### What to work on:
Please print the records below exactly as they are written.

Stored data entries
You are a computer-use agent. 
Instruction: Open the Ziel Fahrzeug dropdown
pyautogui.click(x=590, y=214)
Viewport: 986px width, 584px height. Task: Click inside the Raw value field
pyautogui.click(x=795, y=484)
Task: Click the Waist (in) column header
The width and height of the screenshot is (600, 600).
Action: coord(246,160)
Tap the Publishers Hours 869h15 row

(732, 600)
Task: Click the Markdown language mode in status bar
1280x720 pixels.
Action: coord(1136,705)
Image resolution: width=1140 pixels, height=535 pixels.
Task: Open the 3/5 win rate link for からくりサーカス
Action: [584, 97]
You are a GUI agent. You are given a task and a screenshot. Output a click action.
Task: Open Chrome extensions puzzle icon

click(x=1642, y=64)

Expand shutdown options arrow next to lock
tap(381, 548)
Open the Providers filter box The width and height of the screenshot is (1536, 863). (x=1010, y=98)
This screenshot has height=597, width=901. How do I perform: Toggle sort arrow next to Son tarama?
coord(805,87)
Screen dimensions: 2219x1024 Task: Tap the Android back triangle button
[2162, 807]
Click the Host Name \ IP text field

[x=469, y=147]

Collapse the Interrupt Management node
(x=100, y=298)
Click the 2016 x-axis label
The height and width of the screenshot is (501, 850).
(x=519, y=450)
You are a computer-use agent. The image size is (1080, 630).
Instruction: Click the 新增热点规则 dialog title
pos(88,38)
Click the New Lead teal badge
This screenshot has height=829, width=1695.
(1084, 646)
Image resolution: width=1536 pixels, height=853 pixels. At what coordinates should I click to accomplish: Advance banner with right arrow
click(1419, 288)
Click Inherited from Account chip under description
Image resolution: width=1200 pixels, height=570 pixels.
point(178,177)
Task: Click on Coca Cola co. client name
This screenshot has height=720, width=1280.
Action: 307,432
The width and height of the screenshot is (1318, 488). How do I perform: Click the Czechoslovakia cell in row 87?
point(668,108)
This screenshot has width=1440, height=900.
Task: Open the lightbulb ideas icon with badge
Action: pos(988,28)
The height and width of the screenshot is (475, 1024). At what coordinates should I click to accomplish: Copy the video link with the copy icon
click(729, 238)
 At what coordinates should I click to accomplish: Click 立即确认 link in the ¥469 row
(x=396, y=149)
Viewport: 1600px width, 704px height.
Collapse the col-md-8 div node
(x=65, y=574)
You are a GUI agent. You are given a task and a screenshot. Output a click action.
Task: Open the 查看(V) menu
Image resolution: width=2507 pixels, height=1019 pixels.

### Response area:
You are a computer-use agent. 
Instruction: Open the Ziel Fahrzeug dropdown
pyautogui.click(x=590, y=214)
Viewport: 986px width, 584px height. Task: Click inside the Raw value field
pyautogui.click(x=795, y=484)
Task: Click the Waist (in) column header
The width and height of the screenshot is (600, 600).
Action: coord(246,160)
Tap the Publishers Hours 869h15 row

(732, 600)
Task: Click the Markdown language mode in status bar
1280x720 pixels.
Action: coord(1136,705)
Image resolution: width=1140 pixels, height=535 pixels.
Task: Open the 3/5 win rate link for からくりサーカス
Action: [584, 97]
You are a GUI agent. You are given a task and a screenshot. Output a click action.
Task: Open Chrome extensions puzzle icon

click(x=1642, y=64)

Expand shutdown options arrow next to lock
tap(381, 548)
Open the Providers filter box The width and height of the screenshot is (1536, 863). (x=1010, y=98)
This screenshot has height=597, width=901. How do I perform: Toggle sort arrow next to Son tarama?
coord(805,87)
Screen dimensions: 2219x1024 Task: Tap the Android back triangle button
[2162, 807]
Click the Host Name \ IP text field

[x=469, y=147]

Collapse the Interrupt Management node
(x=100, y=298)
Click the 2016 x-axis label
The height and width of the screenshot is (501, 850).
(x=519, y=450)
You are a computer-use agent. The image size is (1080, 630).
Instruction: Click the 新增热点规则 dialog title
pos(88,38)
Click the New Lead teal badge
This screenshot has height=829, width=1695.
(1084, 646)
Image resolution: width=1536 pixels, height=853 pixels. At what coordinates should I click to accomplish: Advance banner with right arrow
click(1419, 288)
Click Inherited from Account chip under description
Image resolution: width=1200 pixels, height=570 pixels.
point(178,177)
Task: Click on Coca Cola co. client name
This screenshot has height=720, width=1280.
Action: 307,432
The width and height of the screenshot is (1318, 488). How do I perform: Click the Czechoslovakia cell in row 87?
point(668,108)
This screenshot has width=1440, height=900.
Task: Open the lightbulb ideas icon with badge
Action: pos(988,28)
The height and width of the screenshot is (475, 1024). At what coordinates should I click to accomplish: Copy the video link with the copy icon
click(729, 238)
 At what coordinates should I click to accomplish: Click 立即确认 link in the ¥469 row
(x=396, y=149)
Viewport: 1600px width, 704px height.
Collapse the col-md-8 div node
(x=65, y=574)
You are a GUI agent. You are given a task and a screenshot. Output a click action.
Task: Open the 查看(V) menu
Image resolution: width=2507 pixels, height=1019 pixels.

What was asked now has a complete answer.